Implikasi Politik dan Psikologis
Secara politik, tragedi ini mengguncang dua hal sekaligus: legitimasi Prabowo dan kepercayaan publik terhadap institusi keamanan.
Bagi sebagian masyarakat, muncul kecurigaan: apakah ini kegagalan intelijen negara dalam mendeteksi ancaman di lingkungan pendidikan?
Atau justru keberhasilan pihak-pihak tertentu untuk menunjukkan bahwa “tanpa mereka, negara ini bisa chaos”?
Media sosial pun memanas. Narasi “false flag operation” — operasi palsu untuk menuduh pihak tertentu — beredar cepat. Tagar-tagar seperti #SavePrabowo dan #ReformasiPolri saling bertabrakan dengan teori konspirasi bahwa “pemerintah sengaja menciptakan ketakutan untuk konsolidasi kekuasaan”.
Dampak psikologisnya jauh lebih dalam: publik mulai bertanya-tanya — siapa sebenarnya musuh yang tak terlihat itu?
Respons Prabowo: Antara Empati dan Strategi
Langkah cepat Presiden Prabowo — mengunjungi korban di rumah sakit dan mengalokasikan dana Rp5 miliar untuk pemulihan — menunjukkan insting politik yang tajam. Ia memindahkan narasi dari “teror politik” menjadi “tragedi kemanusiaan”.
Namun, langkah ini juga menjadi ujian kepemimpinan.

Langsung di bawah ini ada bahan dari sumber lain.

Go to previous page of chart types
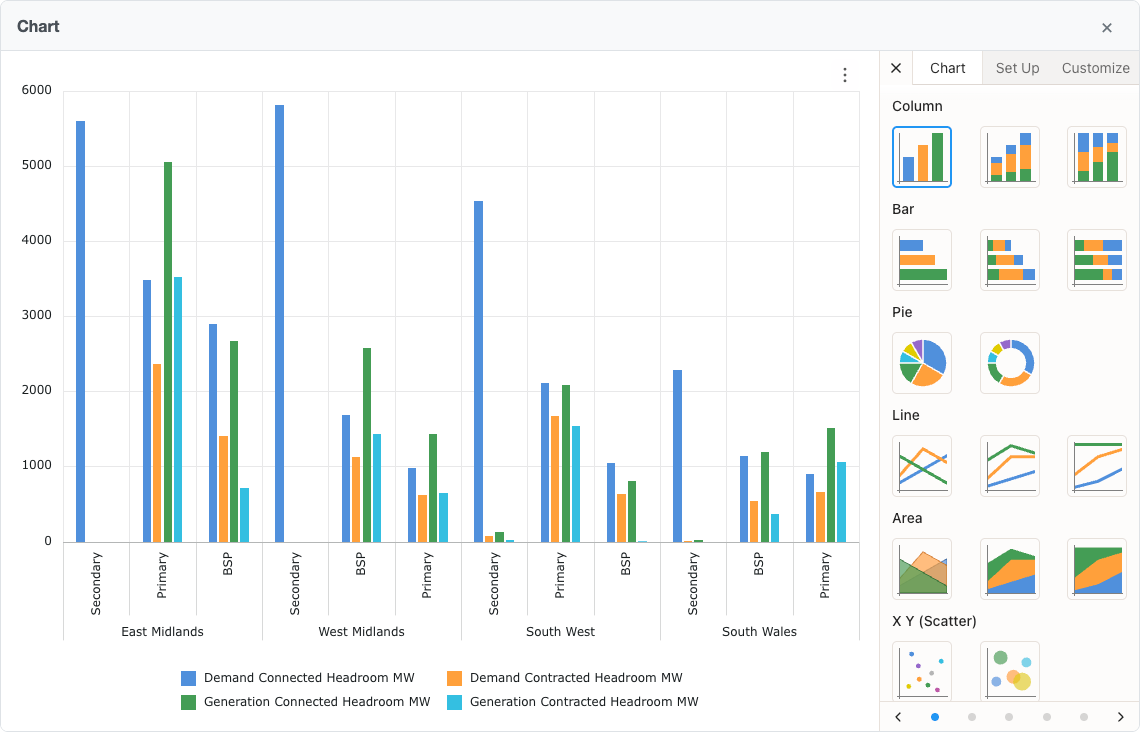1140x732 pixels. [x=898, y=717]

Apakah ia akan menindaklanjuti dengan penyelidikan yang transparan, atau membiarkannya menguap seperti puluhan kasus misterius lain pasca-Reformasi?
Sejumlah pihak di DPR menuntut audit independen terhadap Densus 88 dan Polri, untuk memastikan tidak ada “pemain dalam” yang mengendalikan narasi publik.
Sebagian lainnya justru meminta agar Presiden berhati-hati: jangan sampai reformasi berubah menjadi perpecahan internal antara sipil dan militer.
Pesan Gelap dari Dalam Negara
Ledakan SMAN 72 bukan sekadar tragedi sekolah, melainkan cermin konflik laten di tubuh negara.
Sebuah pesan — mungkin peringatan, mungkin ancaman — yang ditujukan langsung kepada Presiden Prabowo Subianto:
“Jangan ubah terlalu cepat, jangan sentuh terlalu dalam.”
Di tengah suara doa untuk para korban, bangsa ini dihadapkan pada pilihan besar:
Apakah kita akan mundur karena teror, atau melangkah lebih berani menegakkan kebenaran?
Bagi Prabowo, ini bukan sekadar ujian kepemimpinan, tapi ujian sejarah — apakah ia akan menjadi presiden yang berani menembus tembok lama kekuasaan, atau sekadar pelanjut sistem yang sudah lapuk?
Indonesia sedang menatap dirinya di cermin tragedi ini. Dan dalam pantulan itu, ada satu pesan yang bergetar di dasar nurani bangsa:
Kebenaran tidak akan menang jika kita takut menyingkap kebohongan.
Doa untuk para korban, dan doa bagi negeri ini—agar tidak gentar menghadapi bayang-bayangnya sendiri.
Semoga Prabowo membaca pesan ini bukan sebagai ancaman, tetapi sebagai panggilan sejarah untuk membenahi bangsa hingga ke akar terdalamnya.